About this task: Where does the word "dimensions" appear in the data? Copy every line that holds it.

== == ==

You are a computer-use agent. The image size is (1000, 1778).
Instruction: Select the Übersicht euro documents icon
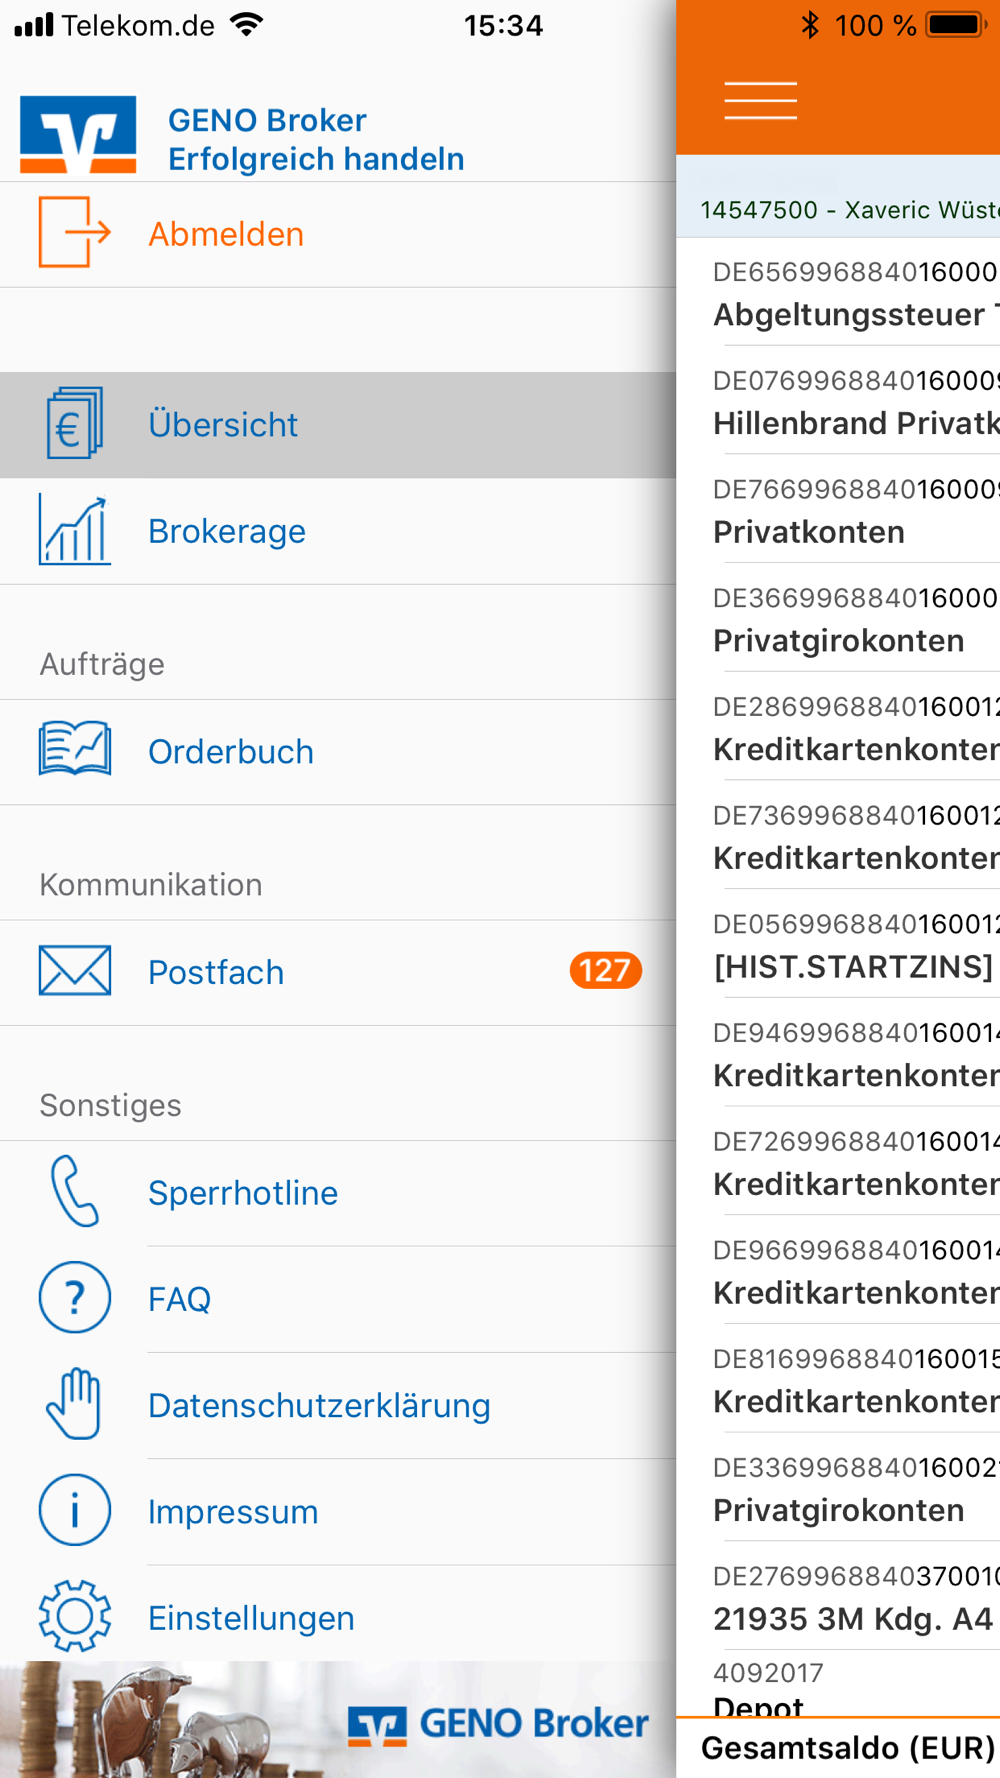point(74,424)
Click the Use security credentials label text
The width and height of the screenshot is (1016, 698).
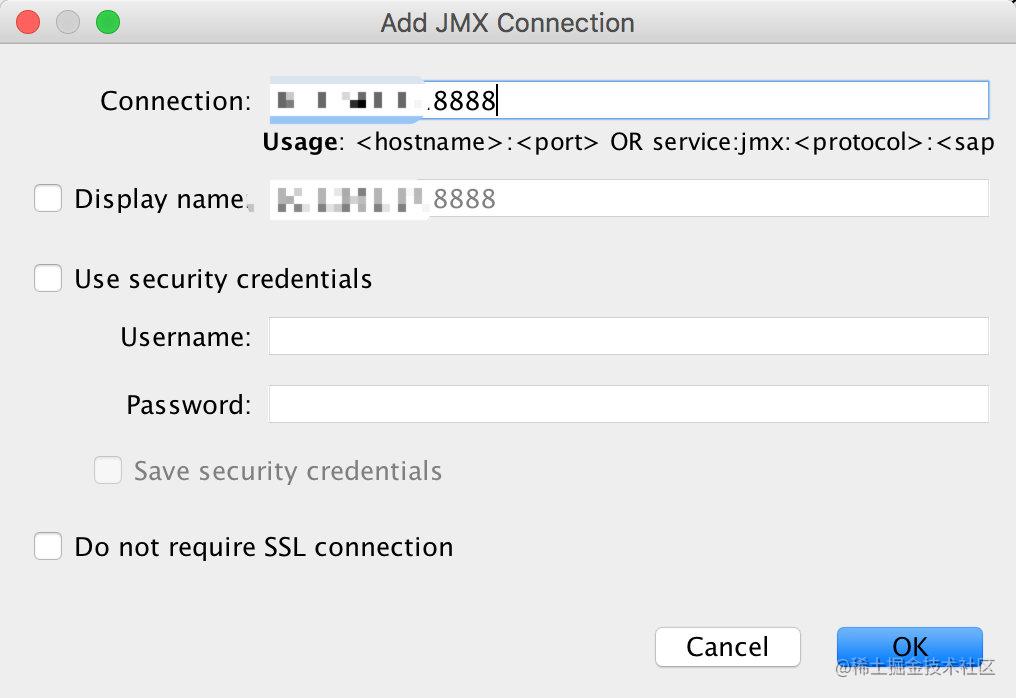tap(223, 279)
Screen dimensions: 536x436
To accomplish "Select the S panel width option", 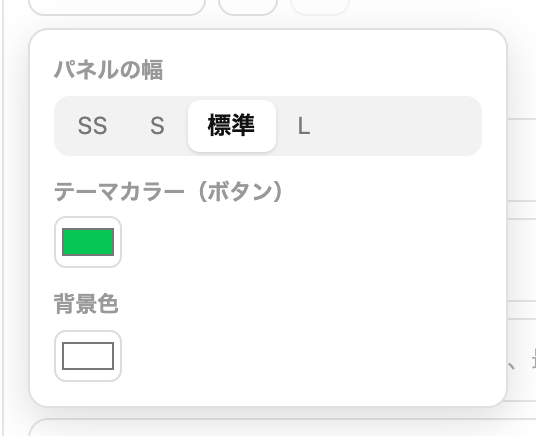I will (157, 126).
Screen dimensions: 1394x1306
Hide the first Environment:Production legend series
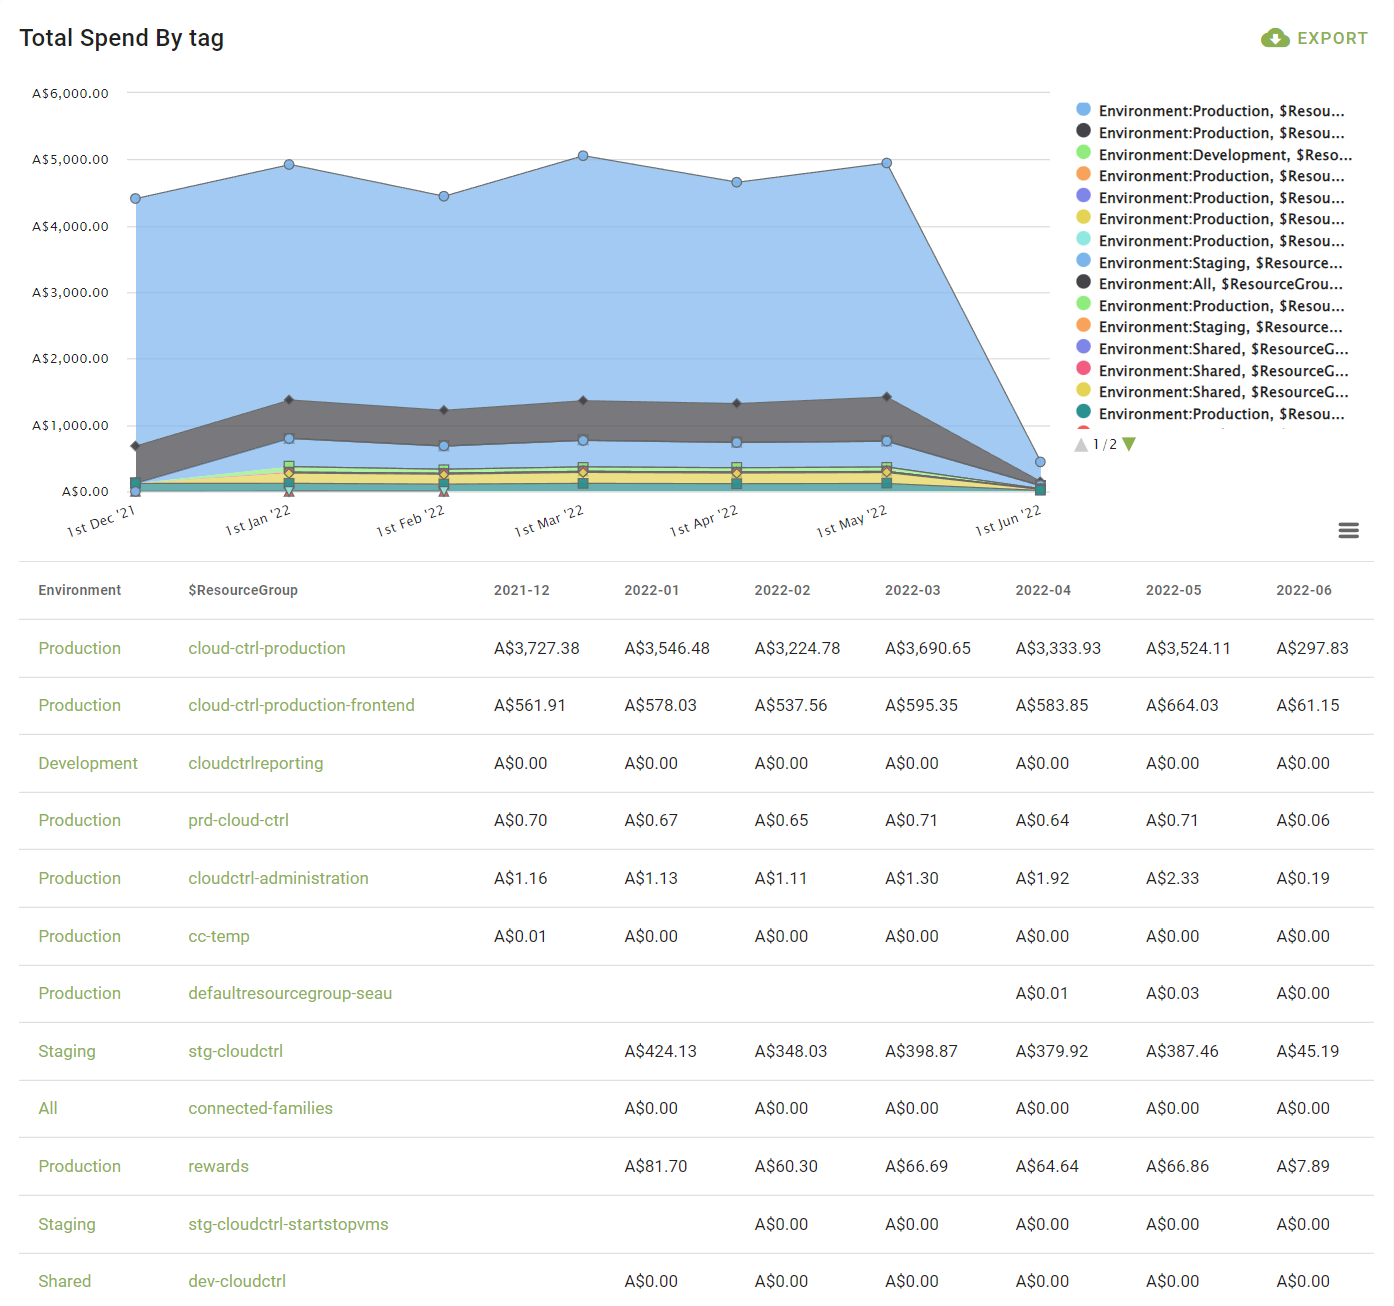coord(1220,111)
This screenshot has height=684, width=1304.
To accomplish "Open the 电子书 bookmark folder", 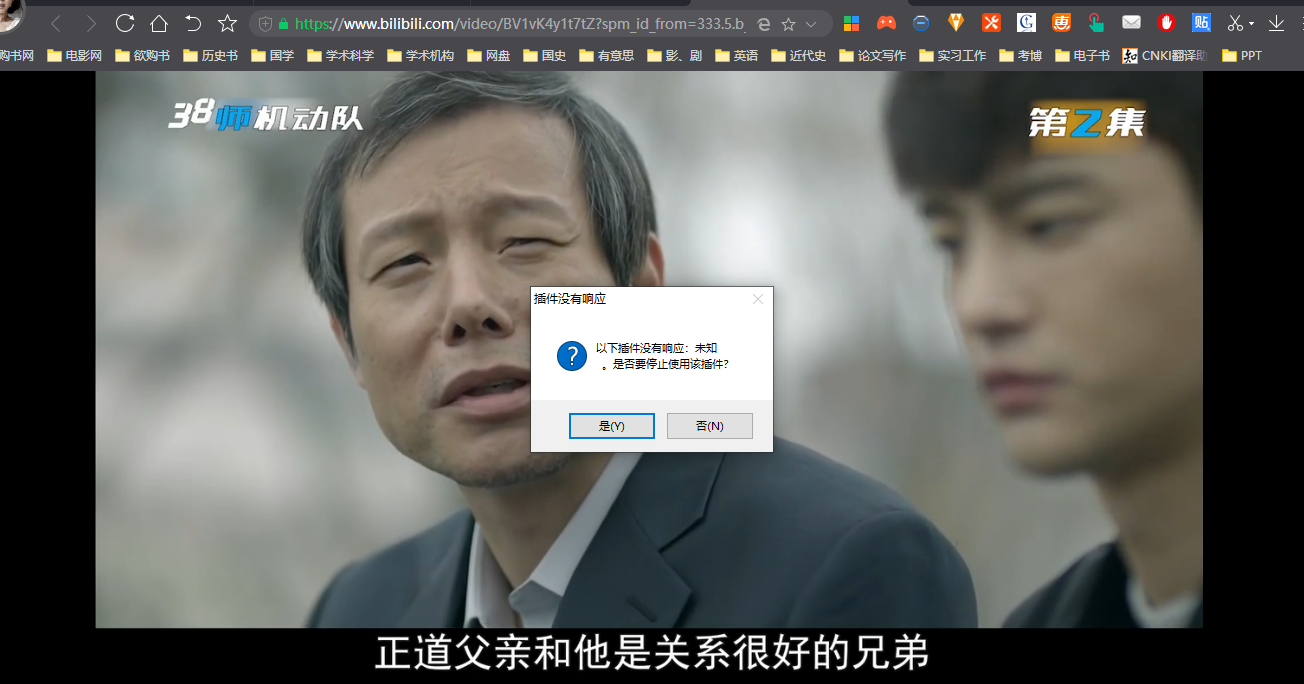I will (1083, 56).
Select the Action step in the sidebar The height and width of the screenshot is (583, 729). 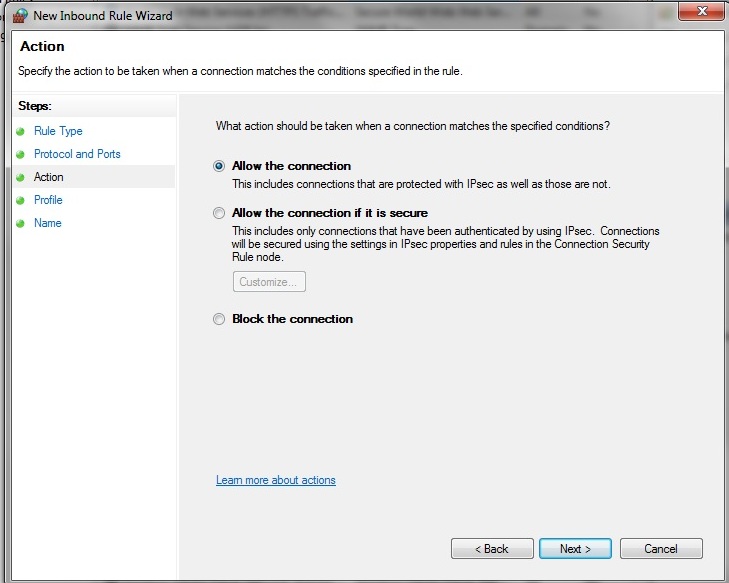(x=49, y=177)
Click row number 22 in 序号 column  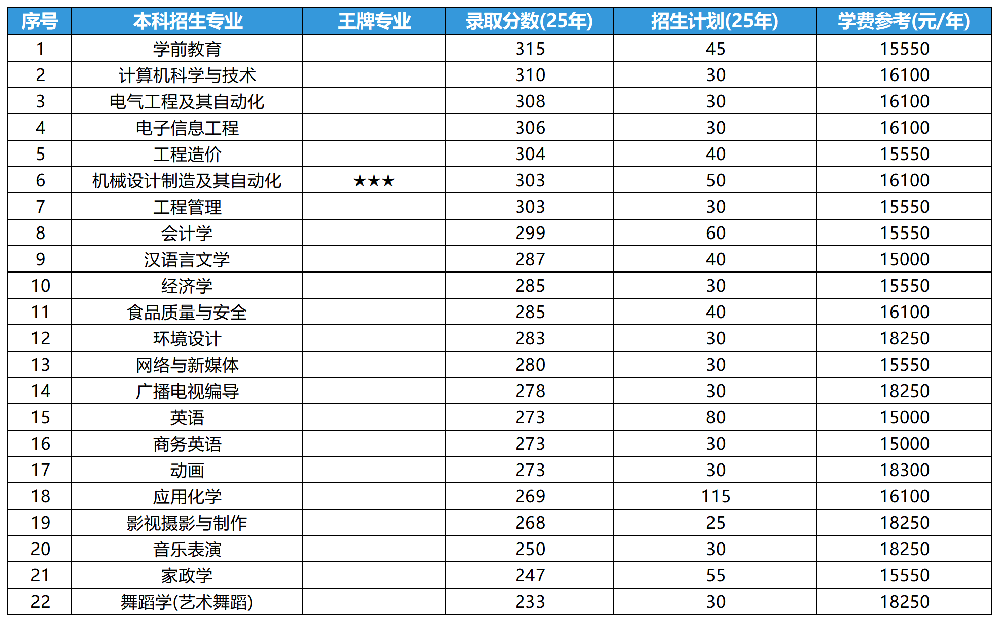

== == ==

Response area:
Screen dimensions: 536x436
Screen dimensions: 1394x1306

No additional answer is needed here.